Aspect sentiment quad prediction (ASQP) facilitates a detailed understanding of opinions expressed in a text by identifying the opinion term, aspect term, aspect category and sentiment polarity for each opinion. However, annotating a full set of training examples to fine-tune models for ASQP is a resource-intensive process. In this study, we explore the capabilities of large language models (LLMs) for zero- and few-shot learning on the ASQP task across five diverse datasets. We report F1 scores almost up to par with those obtained with state-of-the-art fine-tuned models and exceeding previously reported zero- and few-shot performance.

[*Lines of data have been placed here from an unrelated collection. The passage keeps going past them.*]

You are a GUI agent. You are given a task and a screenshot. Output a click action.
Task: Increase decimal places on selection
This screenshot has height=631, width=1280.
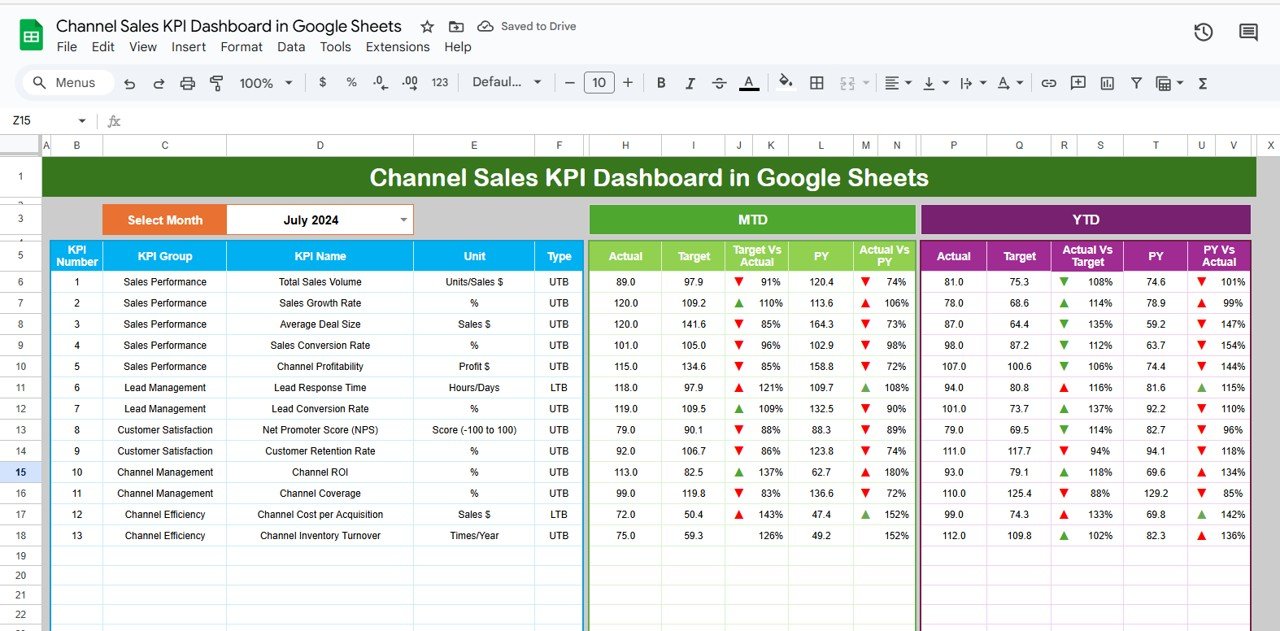pyautogui.click(x=409, y=82)
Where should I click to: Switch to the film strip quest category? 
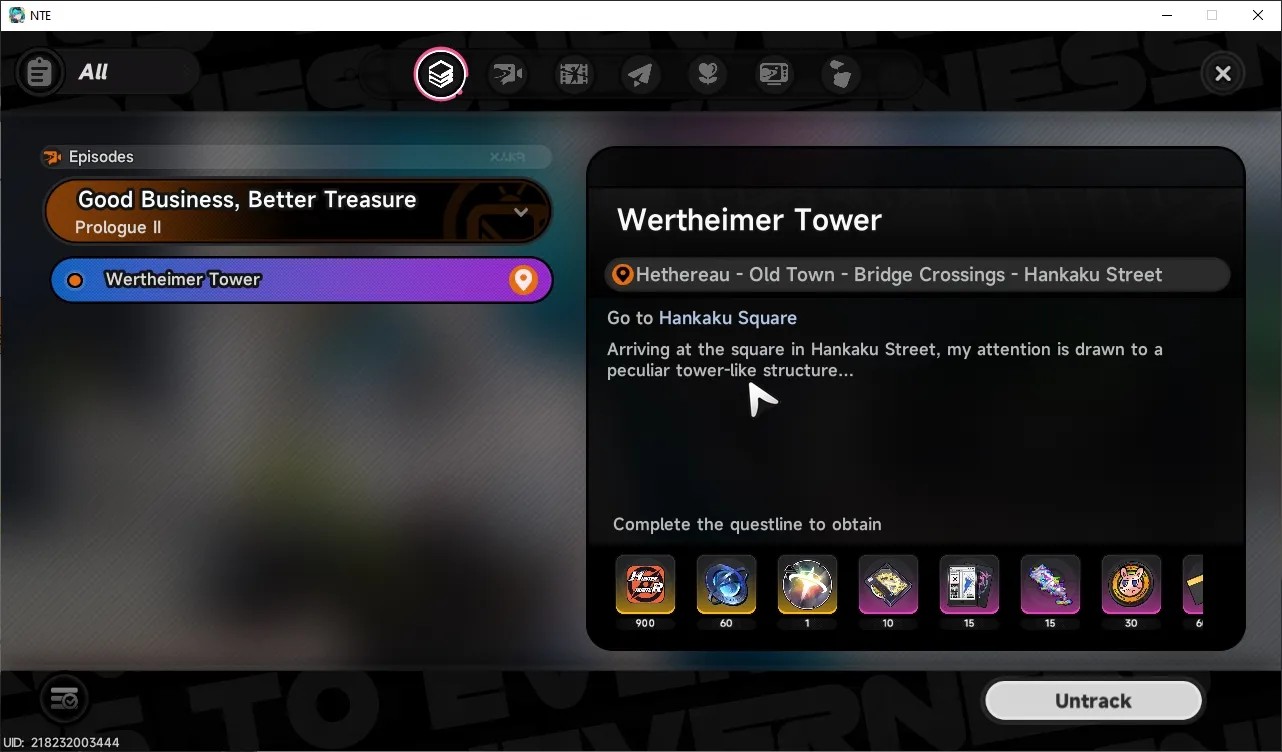pyautogui.click(x=575, y=74)
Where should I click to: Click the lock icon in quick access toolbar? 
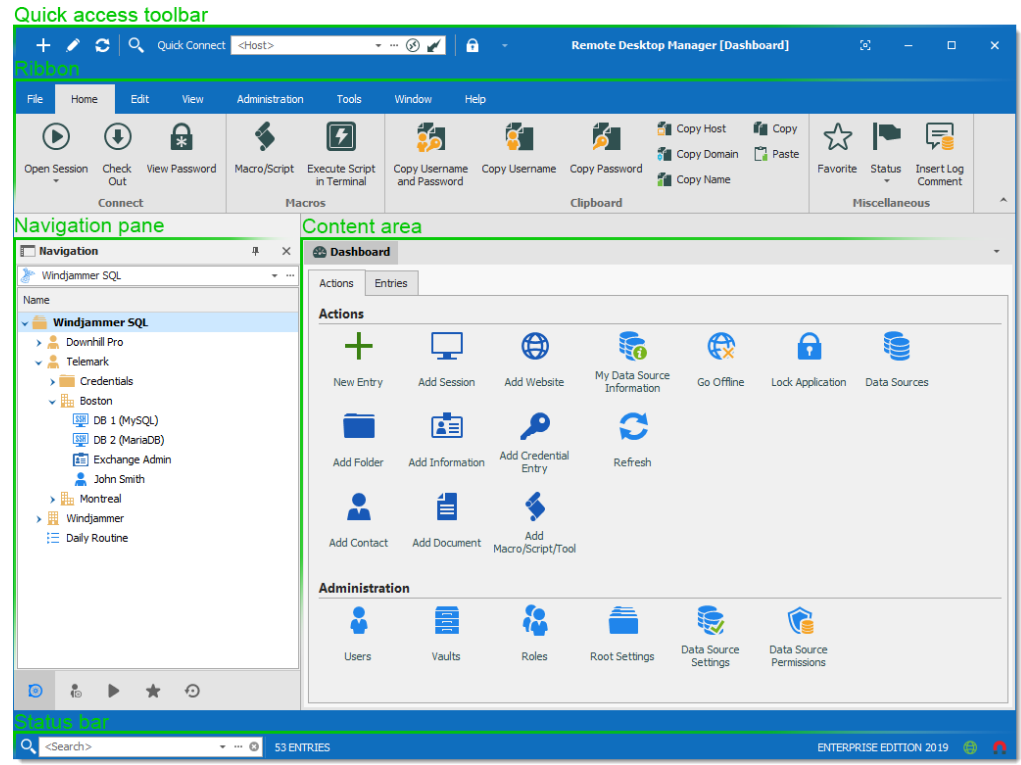(472, 45)
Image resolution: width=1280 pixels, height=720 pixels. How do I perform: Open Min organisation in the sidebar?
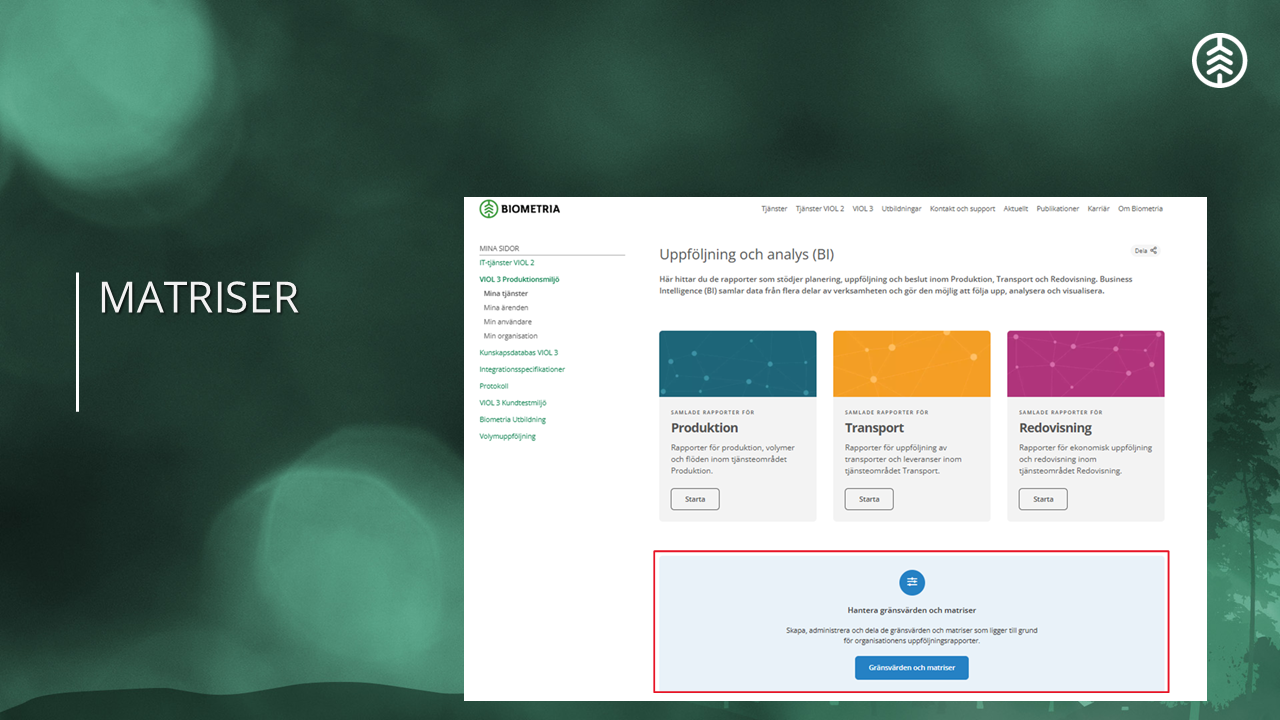pyautogui.click(x=510, y=336)
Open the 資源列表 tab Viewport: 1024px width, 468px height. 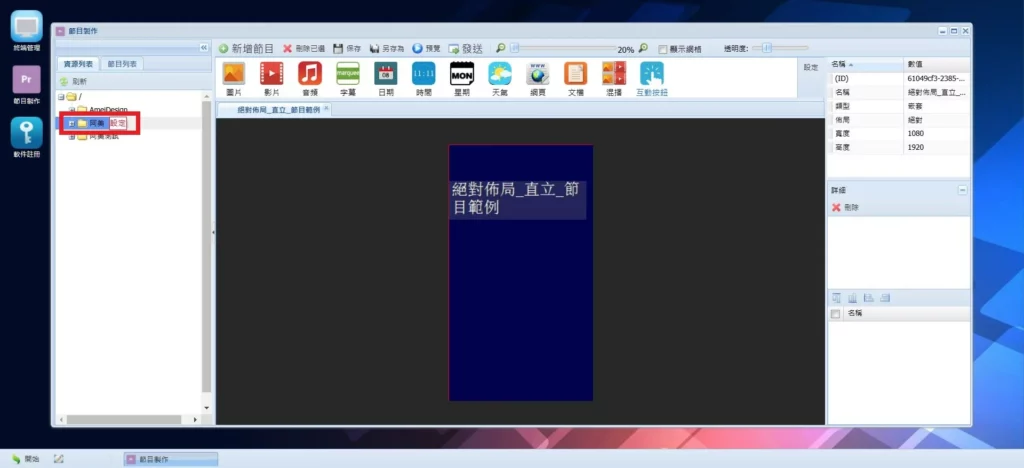(x=79, y=64)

In the 20-shot setting on the Rest16 restaurant domain dataset, LLMs achieved an F1 score of 51.54, compared to 60.39 by the best-performing fine-tuned method MVP. Additionally, we report the performance of LLMs in target aspect sentiment detection (TASD), where the F1 scores were close to fine-tuned models, achieving 68.93 on Rest16 in the 30-shot setting, compared to 72.76 with MVP. While human annotators remain essential for achieving optimal performance, LLMs can reduce the need for extensive manual annotation in ASQP tasks.

Paper Structure

This paper contains 29 sections, 4 figures, 9 tables.

Figures (4)

  • Figure 1: Annotated example for ASQP from Rest16 zhang2021aspect. One or multiple opinion-quadruple annotations are assigned to each sentence.
  • Figure 2: The prompt includes both a task description and specification of the output format. The LLM is run with five different seeds and in the case of self-consistency prompting, the tuple that appears most often across the five predictions is incorporated into the final label.
  • Figure 3: Example of a prompt employed for the ASQP task. The prompt comprises an explanation on the considered sentiment elements, output format and annotated examples in the case of few-shot learning.
  • Figure 4: Influence of the amount of few-shot examples on the performance of Gemma-3-4B and Gemma-3-27B. Visualization includes comparison with performance scores of SOTA supervised methods MVP, Paraphrase and DLO.